Allied planes had sunk so many Japanese ships that shoveling the coal used to power those ships became unnecessary. Without a work detail, the officials send Louie back to half rations. After Louie begs the Bird for work, the Bird commands him to watch over the camp’s goat. The Bird says that if the goat dies, then Louie dies. Already sick, the goat dies almost immediately.
Hillenbrand’s choice of the word “beg” emphasizes how far Louie has sunk. For fear of losing his dignity, a younger, healthier Louie would never beg for anything, let alone from a man who spent years torturing him. Memories of moments like these will eat away at Louie in the postwar years, making him feel worthless and without dignity, and driving his anger and desire for revenge against the Bird.
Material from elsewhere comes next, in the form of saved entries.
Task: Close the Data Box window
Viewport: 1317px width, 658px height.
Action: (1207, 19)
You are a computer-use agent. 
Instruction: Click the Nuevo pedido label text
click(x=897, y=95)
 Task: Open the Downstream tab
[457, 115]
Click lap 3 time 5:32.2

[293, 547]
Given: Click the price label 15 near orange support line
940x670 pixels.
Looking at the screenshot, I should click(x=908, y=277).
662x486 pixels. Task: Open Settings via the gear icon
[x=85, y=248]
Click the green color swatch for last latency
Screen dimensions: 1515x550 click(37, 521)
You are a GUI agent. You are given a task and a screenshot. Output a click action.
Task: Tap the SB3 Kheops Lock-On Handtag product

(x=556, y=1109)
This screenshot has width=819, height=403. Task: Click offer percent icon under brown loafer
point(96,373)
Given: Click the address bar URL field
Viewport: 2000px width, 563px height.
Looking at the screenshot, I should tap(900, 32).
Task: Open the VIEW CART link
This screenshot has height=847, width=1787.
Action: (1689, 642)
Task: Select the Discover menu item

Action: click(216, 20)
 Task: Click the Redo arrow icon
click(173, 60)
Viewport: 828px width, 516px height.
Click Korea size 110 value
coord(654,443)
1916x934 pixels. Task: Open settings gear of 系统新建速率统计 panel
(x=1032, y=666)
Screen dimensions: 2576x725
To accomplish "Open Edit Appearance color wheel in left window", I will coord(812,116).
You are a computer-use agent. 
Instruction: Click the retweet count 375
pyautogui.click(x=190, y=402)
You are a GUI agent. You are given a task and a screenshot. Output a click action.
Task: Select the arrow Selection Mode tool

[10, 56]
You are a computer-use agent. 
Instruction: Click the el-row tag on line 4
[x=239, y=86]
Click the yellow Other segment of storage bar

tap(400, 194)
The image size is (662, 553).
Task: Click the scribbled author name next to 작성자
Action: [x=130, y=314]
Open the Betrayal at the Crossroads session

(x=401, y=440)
As punishment, the Bird makes Louie carry a thick, six-foot beam over his head. The Bird says that if Louie drops it, then another guard will beat him with his gun. Louie picks up the beam, locking eyes with the Bird and radiating hatred. At first, the Bird laughs at him, but after ten minutes the Bird stops laughing. Louie thinks to himself “He cannot break me.”
Louie’s defiance ensures that, at least in the reader’s eyes, he he has nothing to feel shame or humiliation about. But, for Louie, this moment may redeem his momentary loss of dignity when begging the Bird, as if he is telling his nemesis that he is a man of dignity who deserves respect and not a animal that must beg for its life.
Louie calls upon all the strength he has to hold up the beam. In a flurry of motion, the Bird charges towards him and rams his fist into Louie’s stomach. The beam falls Louie’s head, knocking him unconscious. After rousing him, the other prisoners say that he held the beam aloft for thirty-seven minutes.
Louie breaks the Bird, not the other way around. Forcing the Bird to fly into a rage, Louie proves himself to be even more formidable, and more honorable, than the Bird.
Each day, Louie grows thinner and weaker. One day, the Bird approaches Louie and tells him that tomorrow he will drown him. After spending the day in fear, the Bird finds him the next day and says, “I have changed my mind. I will drown you tomorrow. Unable to take the abuse any more, Louie joins a group of prisoners plotting to kill the Bird by tying a rock to his legs then throwing him out the barracks window and into the Hokura river below.
Revenge in this context is morally ambiguous. Would the murder be evidence of Louie asserting his dignity by defending himself or is it evidence of the Bird’s influence penetrating him, making him lose sight of his moral compass? Hillenbrand doesn’t provide any answers or moral judgments yet.
As the men plan the assassination, a U.S. plane drops an atomic bomb over Hiroshima. A huge, bluish grey rise over the city as Hiroshima boils in fire.
Hillenbrand has stayed fairly neutral about the United States’ participation in the war, not weighing in on the questionable aspects of their involvement. But now, she implicitly condones the dropping of the atomic bomb (a highly controversial issue) by turning a blind eye to the human toll of the attack. She focuses on the city’s destruction rather than on the hundred thousand or more civilians who lost their lives.